«Мистический круг», руководимый Распутиным, противопоставляется «придворной рвани». Эта структурная ось — Распутин как могучая сила и глубокая пропасть, с одной стороны, и мелкие плоские бюрократы, с другой стороны, — организует все пространство блоковского исторического дискурса. Если круг Распутина и царской семьи был проникнут «своеобразным миросозерцанием, которое хоть по временам давало возможность взглянуть в лицо жизни, — то круги бюрократические […] давно были лишены какого бы то ни было миросозерцания»[2175]. «Распутин (рядом — скука)», — кодирует Блок все ту же ключевую оппозицию (7/301). Позднее, ненадолго оказавшись в большевистской тюрьме, Блок рассказывал соседу, «до какой степени вырубовцы, или вернее распутинцы, были активнее и приятнее, чем царские бюрократы». Ключевую роль здесь играли не политические соображения, а мистическое отношение к Распутину, то самое, которое он стремился вызвать в окружающих: Блоку «бросилось в глаза, что общение с Распутиным […] отражалось каким-то необъяснимым образом на личности того, кто общался с ним». Противников же Распутина Блок, во время этого разговора уничтожавший клопов на тюремной стене, презрительно называл «клопиными шкурками»[2176].

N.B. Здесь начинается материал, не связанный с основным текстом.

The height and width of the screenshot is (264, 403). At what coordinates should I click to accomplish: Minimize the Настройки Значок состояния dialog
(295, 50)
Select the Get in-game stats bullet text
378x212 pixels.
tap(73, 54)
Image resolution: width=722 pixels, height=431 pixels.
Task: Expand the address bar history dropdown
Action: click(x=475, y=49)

Понимание Блоком современного ему исторического процесса воплощено в его книге Последние дни императорской власти. Книга основана на документах и допросах, собранных следственной Комиссией Временного правительства, в которой Блок состоял чем-то вроде литературного сотрудника. Тем не менее, это вполне индивидуальная версия истории, над которой Блок продолжал работать и тогда, когда Комиссии уже не стало. Апокалиптическая интенция этого текста отражена уже в названии: Последние дни — популярная идиома из Откровения Иоанна. Работой над этой книгой Блок вошел в славную традицию: русские лирики — Пушкин, Тютчев, А. К. Толстой, Блок, Пастернак, Ахматова — в зрелые свои годы превращались в историков. Их лирика так же часто пророчила Конец Света, как их историография писала о нем как о произошедшем или происходящем событии.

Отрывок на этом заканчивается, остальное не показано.